SOURCE EXTRACT -
The ISHN Blog"Everything you are going to do is going to affect others for the rest of your life. So if you get injured, it's an impact that's going to affect everybody," says Gary Norland, a former lineman and electrical accident survivor.

Twenty years ago, he and his co-workers were discussing weekend plans while working near overhead power lines. He suffered life-changing burns and injuries when he leaned back and came in contact with 12,500 volts of electricity. He spent four months in the hospital, and has gone through more than 50 surgeries. May is National Electrical Safety Month, and with the weather warming up, Gary wants others to take the time to learn from his story and make safety a priority when working outside near overhead power lines.

Before and after

Before his accident, Gary was known for his incredible strength. More than 6 feet tall, Gary excelled at a variety of sports and outdoor activities. However, after his accident, he had to start all over by learning to walk again. He still has difficulty walking and sometimes needs to use a wheelchair. Despite all he has been through, Gary sees his accident as being more difficult on his loved ones.

"It impacts them more than it impacts you," he says. "If you get injured, you are going to deal with it, but what are they going to do? They didn't have any choice in the matter, but your choices impacted them."

Extracted data entries
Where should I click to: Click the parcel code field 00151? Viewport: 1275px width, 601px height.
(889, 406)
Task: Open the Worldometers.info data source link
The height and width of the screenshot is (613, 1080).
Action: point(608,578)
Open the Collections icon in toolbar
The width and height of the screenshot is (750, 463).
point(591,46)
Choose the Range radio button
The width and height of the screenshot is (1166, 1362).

==

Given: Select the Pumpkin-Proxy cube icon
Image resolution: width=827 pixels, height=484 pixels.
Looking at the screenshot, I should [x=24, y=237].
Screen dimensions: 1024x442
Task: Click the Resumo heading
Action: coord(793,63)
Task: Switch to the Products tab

AIM OF THE TASK -
Continue the ISHN Blog text about Gary Norland's electrical accident, starting right after its final sentence.

FINAL ANSWER -
Gary and his family are working with Safe Electricity's "Teach Learn Care TLC" campaign to help prevent others from having accidents with overhead power lines and to keep other families from having to go through such a tragic experience.

Gary urges everyone to take the time to be safe on the job and at home. "Those small shortcuts will add up to that big one, and then everything is going to change," he explains. "Take the time, and do it right the first time. Make sure you do everything safe."

Things to remember

Safe Electricity reminds everyone to take note of overhead power lines when working outside:

  • Look up and around you. Always be aware of the location of power lines, particularly when using long tools like ladders, pool skimmers, and pruning poles. Be especially careful when working near power lines attached to your house. Keep in mind that wind can blow large objects out of your control.
  • Keep equipment and yourself at least ten feet from power lines. Even if you do not come in contact with a power line, the electricity can arc to close objects and people.
  • Be careful when working on or around your roof—installing or cleaning gutters, installing rooftop antennas and satellite dishes, or doing repair work. Never use water or blower extensions to clean gutters near electric lines. Contact a professional maintenance contractor.
  • Never climb trees near power lines.
  • Never trim trees near power lines. Leave that to the professionals.
  • Always follow safety procedures, no matter how boring and mundane they seem.

"We are grateful that Gary and his family are willing to share their difficult experience to help prevent other tragic accidents," says Molly Hall, executive director of the Safe Electricity program. "We encourage everyone to visit to see the video of Gary's story and learn more about staying safe around overhead power lines."

"Think about what it would be like so that it will never impact you," Gary advises. "If you can't take the time to think what it would be like to have to go through something like that, you're not going to make a change in your own life that will keep you from being that person."